City Councilwoman Maria Quiñones-Sánchez called for reforms after Henon was convicted; she was the only sitting councilmember to call for Henon’s resignation after his indictment.

Those reforms, however, have yet to materialize in legislation coming from city council. Johnson faces no legal penalty for failing to disclose his rental income. Nor is city council the only issue with financial reporting. The Philadelphia Sheriff’s Office, as The Center Square previously reported, was criticized in a city controller report for its lack of checks and balances. The office has spent millions of dollars annually without oversight due to no comprehensive accounting system to track the revenues received by the sheriff.

While amended financial disclosures and audit reports that raise red flags alert the public to problems, few changes have come from local or state government bodies to ensure local politicians and leaders are living up to transparency requirements.

Anthony Hennen is a reporter for The Center Square. Previously, he worked for Philadelphia Weekly and the James G. Martin Center for Academic Renewal. He is managing editor of Expatalachians, a journalism project focused on the Appalachian region.

This article was republished with permission from The Center Square.

4 thoughts on “Philadelphia councilman’s lack of transparency not unique”

  1. Republicans asking for “transparency” these days is such a joke. Come on. If he were a wealthy billionaire elite they’d be cheering him on for not handing over tax documents and instead standing up to a “political witch hunt”. He’d be using fake lawyers (who tell him staging violent a coup is legal) to sue anyone who investigates him.

    The problem isn’t some low level city politician, it’s radical right wingers like Million MAGA March speaker Vincent James who believe (this is an actual quote):

    “Christian nationalism is on the rise and people are thirsty for it, hungry for this!” he claimed. “And we are the Christian Taliban and we will not stop until The Handmaid’s Tale is a reality, and even worse than that to be honest.”

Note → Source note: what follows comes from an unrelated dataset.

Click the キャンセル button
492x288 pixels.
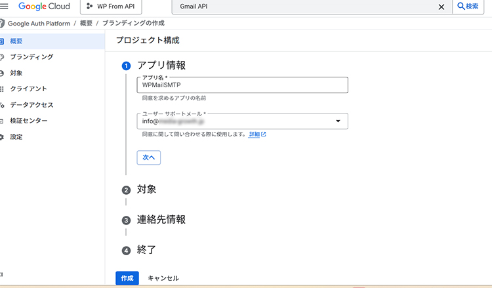[163, 278]
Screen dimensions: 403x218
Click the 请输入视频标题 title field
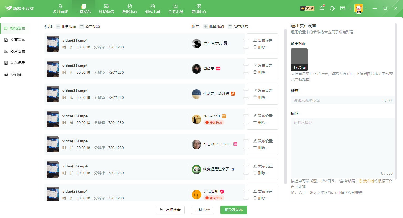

    1. It is a truly bizarre criticism of an article to complain that it is not about a completely different subject.

  2. Will Bunch strikes again with an irrelevant comment because he uses his platform to misdirect from local corruption and mis-use of city office positions.

    Shouldn’t corruption be rooted out at all level like you are alluding to at the federal level? Shouldn’t we scrutinize the murky financial actions of a politician who is indicted for corruption? Shouldn’t politicians at all level be held accountable and offer transparency? Why does ones political affiliation matter when then actions are questionable?

    In Will Bunch’s mind Republican are all evil and democrats are all our savors regardless of the individuals actions. Aren’t the Inquirer journalist so impartial.

  3. Will always sounds like a leftist college sophomore writing from his dormitory or parents’ basement. And thanks to Will Bunch and his other colleagues cut from the same cloth, readership at the Philadelphia Inquirer, once a respectable paper, has plummeted to around 250,000 in a region of over 5 million people.